El éxito de Playboy depende menos de desnudar a la ``chica de al lado'' que de la curiosa identificación del lector con el hombre que viaja en un jet negro tripulado por rubias platinadas. Durante 45 años, el editor más célebre desde Gutenberg ha insistido que su punto de vista es tan normal como el de cualquiera. Por eso cuando va al Maxims de París llega con un cocinero que sepa rostizar pollos. En el código de Hefner, la riqueza es una oportunidad de ser absurdamente común.
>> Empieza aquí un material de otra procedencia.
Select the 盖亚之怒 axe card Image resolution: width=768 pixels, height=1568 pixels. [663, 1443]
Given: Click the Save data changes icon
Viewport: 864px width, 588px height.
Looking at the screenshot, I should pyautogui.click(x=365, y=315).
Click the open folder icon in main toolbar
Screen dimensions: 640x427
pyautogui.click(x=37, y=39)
Si te gusta la Pepsi y tienes recursos, ¿por qué no instalas una máquina de refrescos junto al buró? Esta satisfacción del instinto básico niega la clase, la educación, el pedigrí y estiliza la patanería. Tom Wolfe, que gasta sus mejores regalías en vestirse como un lord en la India, describió a Hefner como el ``rey de los marginados millonarios'', alguien para quien la gran vida consiste en jugar Turista tres días seguidos. No es lo que haría Lorenzo de Medicis, pero cada plutócrata tiene sus gustos.
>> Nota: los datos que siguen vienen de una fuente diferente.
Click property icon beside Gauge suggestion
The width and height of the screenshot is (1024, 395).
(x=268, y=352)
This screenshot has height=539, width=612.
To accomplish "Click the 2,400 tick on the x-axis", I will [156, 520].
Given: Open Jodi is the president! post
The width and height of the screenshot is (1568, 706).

Playboy es un Manual de Urbanidad para ser Hombre de Mundo en una época sin ritos de paso definidos, es decir, ofrece tips cachondos y recetas para hacer martinis; en segundo término, es un foro de alta temperatura intelectual (una entrevista con Genet, un inédito de Nabokov), pero sobre todo, es un despliegue de senos poderosos. Aunque desde 1969 la revista desnuda por completo a sus playmates, el criterio editorial orbita en torno a los vibrantes planetas descritos por Gómez de la Serna. En una reunión con sus encorsetadas conejitas, Hefner dijo: ``sin ustedes, tendría una revista literaria''. ¿Qué hay de malo en las empresas de la pluma? Bueno, entre otras cosas, que no llegan a vender 26 millones de ejemplares en el planeta ni permiten inventar un estilo de vida.
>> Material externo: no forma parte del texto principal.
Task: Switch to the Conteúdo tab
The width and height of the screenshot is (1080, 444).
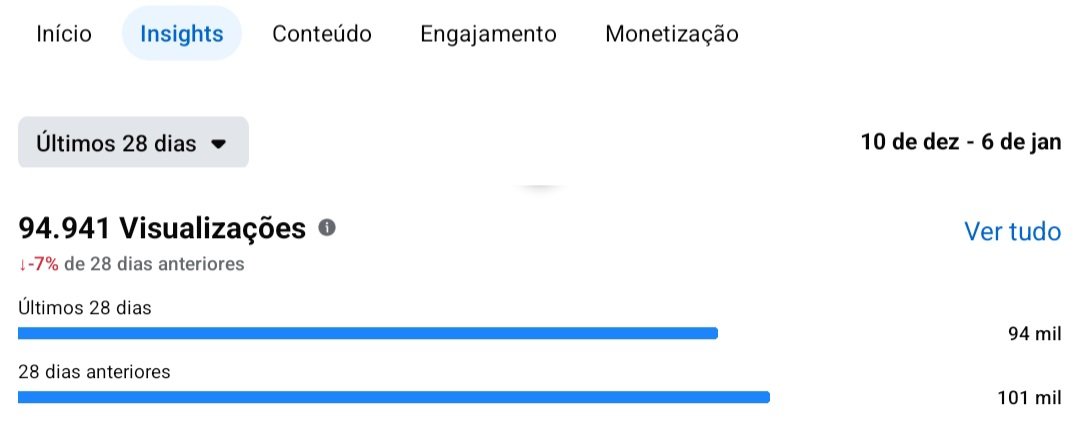Action: tap(322, 34)
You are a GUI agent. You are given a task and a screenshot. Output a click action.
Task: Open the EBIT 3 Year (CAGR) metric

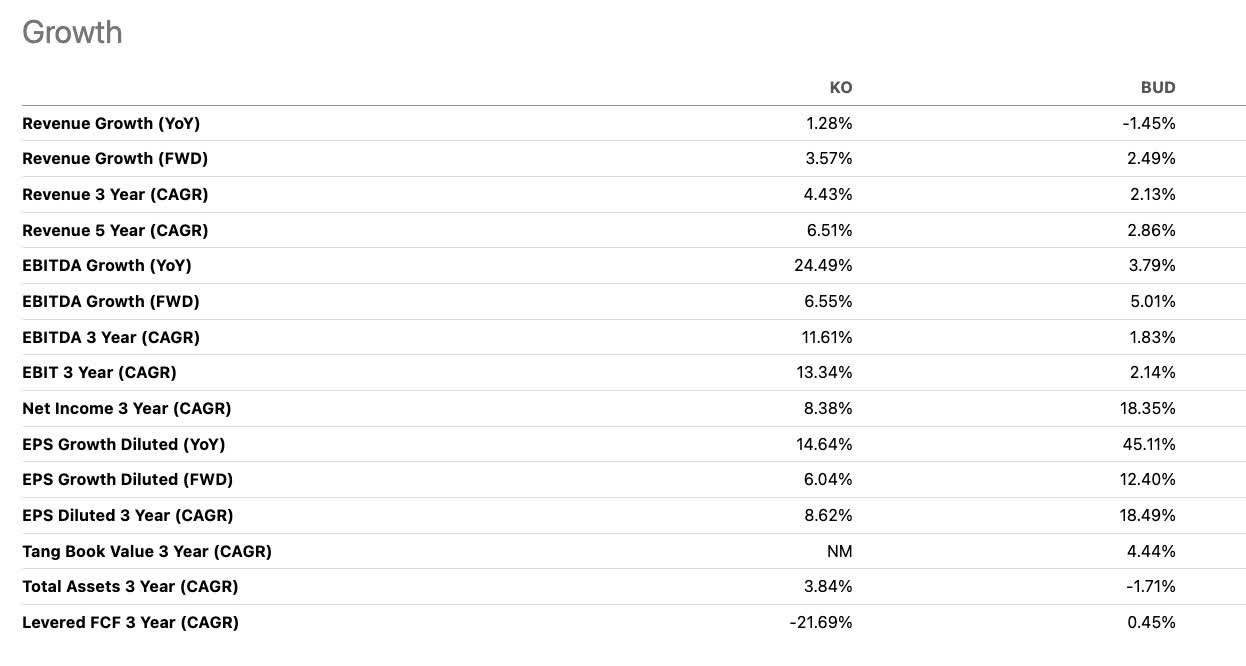click(x=99, y=372)
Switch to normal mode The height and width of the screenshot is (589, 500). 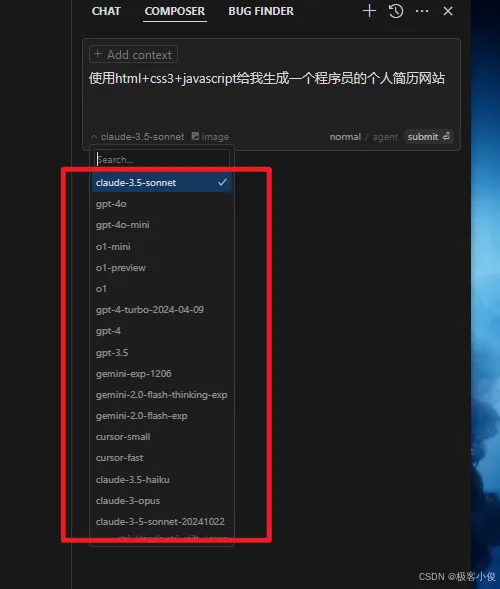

En el número más reciente de Playboy (diciembre del 98) encuentro estas preguntas de los lectores: ``¿Debo ofenderme de que mi novia diga que soy el `mango de su vibrador'?'', ``Acabo de enterarme de que mi mujer se acostó con 400 tipos, ¿alguna sugerencia?'', ``¿En qué momento debo comer la aceituna de mi martini?'', ``A mi novia no le gusta hacerlo de a perrito porque le parece impersonal, ¿cómo puedo convencerla?'' La verdad, resulta reconfortante que haya una zona para despejar estas cuestiones. Sin embargo, ``la filosofía de Playboy'', que el magnate del autoelogio Hugh Hefner considera liberadora, no es sino una propaganda para cobrar por las erecciones. Los ya caducos clubes de Playboy ponían en práctica esta inercia comercial; cada centro nocturno era una especie de duty-free de la calentura donde mujeres en lencería vendían encendedores, llaveros y calcetines con el logotipo del conejo.

En su mansión de Los Angeles, descrita por Norman Mailer como una cápsula fuera del tiempo, el editor de la piyama eterna lleva 45 años de publicar desnudos sin sentir la saciedad de Gómez de la Serna. El delirio vanguardista de tirar los senos al mar no es para él porque su gozo más genuino proviene de ser mirado por los otros. En una cultura ávida de estatus, el placer de acostarse con una diva rara vez supera al de contarlo. Hefner comparte su galería de cuerpos desnudos para que especulemos en cuáles dejó sus huellas digitales. Su seducción final se dirige a los hombres; las mujeres le sirven de carnada para despertar la admiración masculina. Sus objetos del deseo no son sólo las Barbies que posan como improbables vecinas de la casa de junto, sino también y sobre todo, los lectores, los millones de súbditos que le sirven de testigos.